But it comes with a huge potential drawback, and that’s right in the name: [platform risk](https://thebootstrappedfounder.com/platform-risk/). This refers to the potential for changes in the underlying platform on which a software product is built to negatively impact the product. For example, if your whole business is built on a third-party platform like Shopify, there is a risk that changes to Shopify's APIs or policies could negatively impact the product. This could lead to loss of users, revenue, or even the need to completely rebuild the product on a different platform.
That’s not very attractive to acquirers — unless they already have a portfolio of extensions and apps where the synergy potential with your product would outweigh the risk of the platform itself. But most buyers are looking for standalone products, or at least a business that is diversified enough to withstand one platform breaking away. So if you’re building a Heroku add-on or a Shopify plugin, consider expanding it to support multiple platforms.

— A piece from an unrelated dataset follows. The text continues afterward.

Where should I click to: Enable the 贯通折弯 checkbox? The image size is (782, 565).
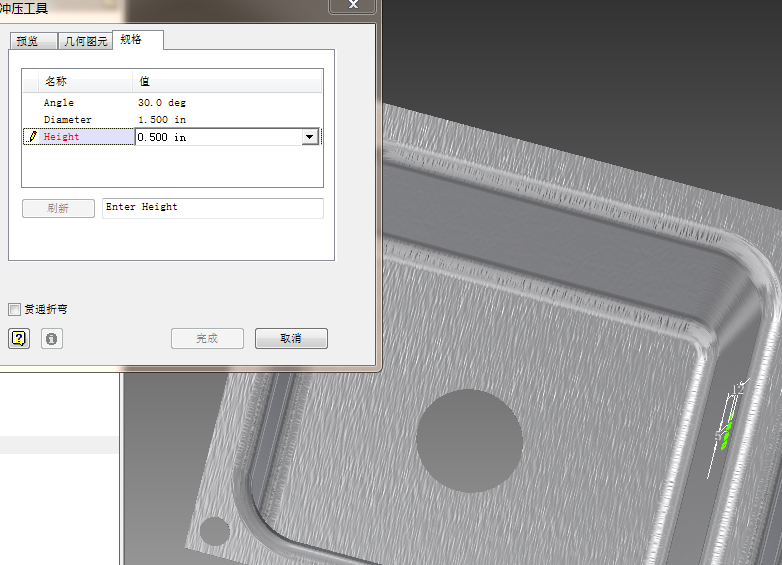15,310
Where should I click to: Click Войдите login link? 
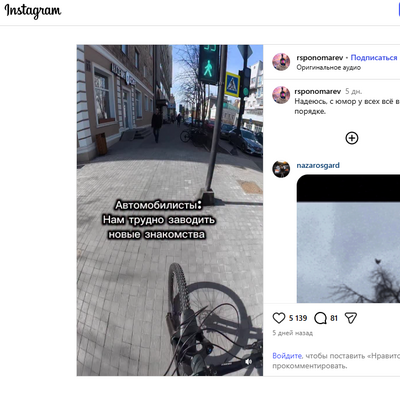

A defensible business is a good business. And if it’s good, it’s sellable. Keep looking for ways to build a moat around your indie business from day one: come up with new technological concepts, build a brand worth talking about, and build your business in public so that people can find opportunities to make it more valuable as you build it.
All of this will impact the final sale price of your business, should you ever want to sell it.
And trust me, with a good moat, you’ll fetch a price you will want to sell it at.
And that's it for today.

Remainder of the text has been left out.